Shields's youngest daughter, Sarah Cassidy, has published several children's books and young adult novels, including Slick (2010), Windfall (2011), A Boy Named Queen (2016), and Nevers (2019), which was nominated for the Governor General's Award for Young People's Literature. In 2020, the Carole Shields Prize for Fiction, named after Carole Ann Shields, was announced as a new literary award to honour writing by Canadian and American women. Interesting, bold, inspiring, amusing, interesting, serious, exemplary thoughts and poems of Carol Ann Shields, a famous Canadian novelist, short story writer
Open a book this minute and start reading. Don't move until you reach the fiftieth page. Until you bury your thoughts in the printed pages. Cover yourself with words. Wash yourself. Dissolve.
In one day I had changed my life. Therefore, my life was changeable. This simple axiom didn't need to be explained. No, it entered straight into my bloodstream, as powerful as heroin. I could feel it pump and surge, the way it made my veins shine like a kind of mirror. I had awakened that morning with narcissism and predestination and now I was sleeping in the storm of my own free will.

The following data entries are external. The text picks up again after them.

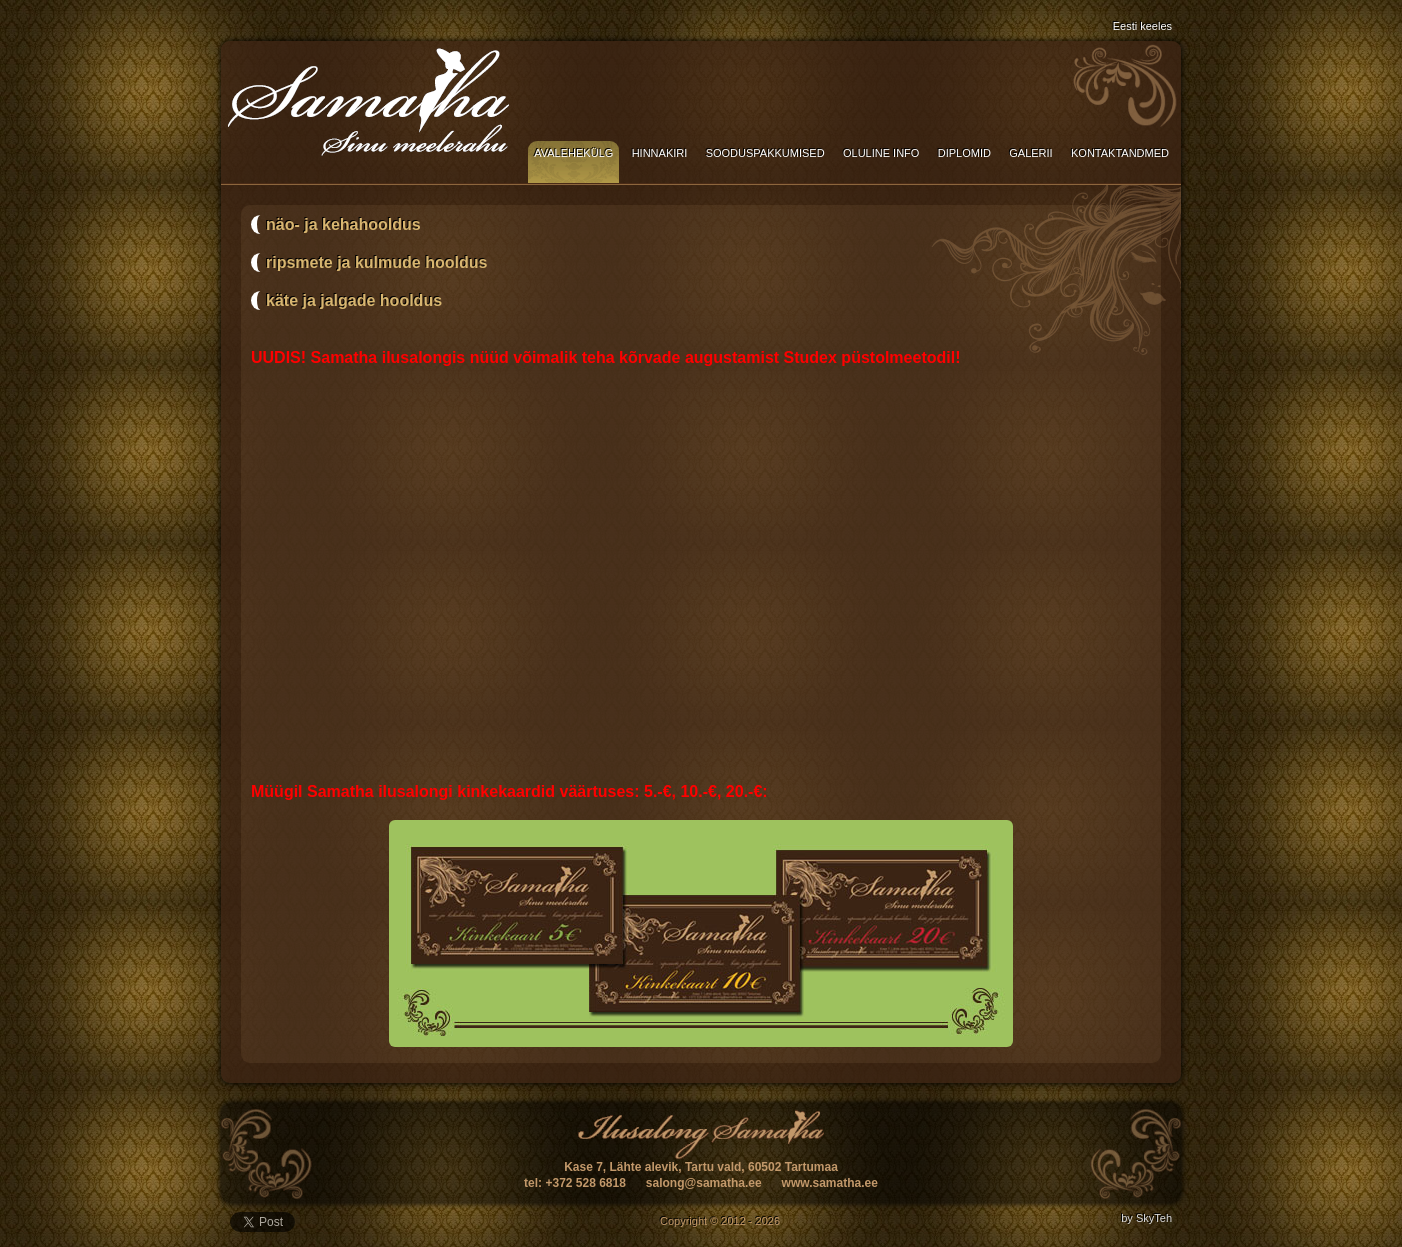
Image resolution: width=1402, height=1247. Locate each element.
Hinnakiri (660, 153)
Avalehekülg (573, 153)
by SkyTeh (1146, 1218)
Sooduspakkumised (765, 153)
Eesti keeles (1142, 26)
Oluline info (881, 153)
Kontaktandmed (1120, 153)
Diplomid (964, 153)
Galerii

Every life has chapters that are rarely read and certainly not out loud.
Words are our life. We are human because we use language. So I think we are less human when we use less language.
Being a person is hard work, you have to do it every day.
Anyone's childhood can be an act of incompetence if it is replayed and seen in a certain light.
Why should men be allowed to walk around under the privilege of their life's adventures, wearing them like a breast full of medals, while women grow completely old and silent under their weight? The scolding voice is her own, so hoarse and loud, yet so powerless to move her. Nothing she did or said was exactly what she wanted, but her life can still be called a monument set up in the slant of available light and with the tempo of possible music. A woman's life is not worth a plateful of cabbage if she has not felt life under her heart. To nurse a little child, to watch it grow into an adult, that is love. Bookish people, who are often clumsy people, tend to think that they can master any subtlety as long as it has been molded into acceptable explanatory prose. Childhood is what one wants to remember. It leaves no fossils, except perhaps the imagination. She feels she must record this insight in her diary--otherwise she will forget, for she is always learning and forgetting and obliged to learn again.
We are too kind, too willing--too unwilling even--to extend a hand indiscriminately, but do not know how to ask for what we want.
To describe life is deceitful...even our own stories are obscenely distorted.
He dare not worry about the future for fear of disturbing the present.
After all, everything is stuck between the parentheses or buried under the trunk.
The great loneliness of our lives grows out of our unwillingness to expend ourselves, to stimulate ourselves. We are always calming down the weather within us, allowing ourselves the comfort of postponements, rehearsals
Here's to another year and hope it gets off the ground.
Our friendship is built from these brief frenzied exchanges, but the quality of our conversations, for all its furious flow, is real.
This is why I read novels so I can escape my constant monologue.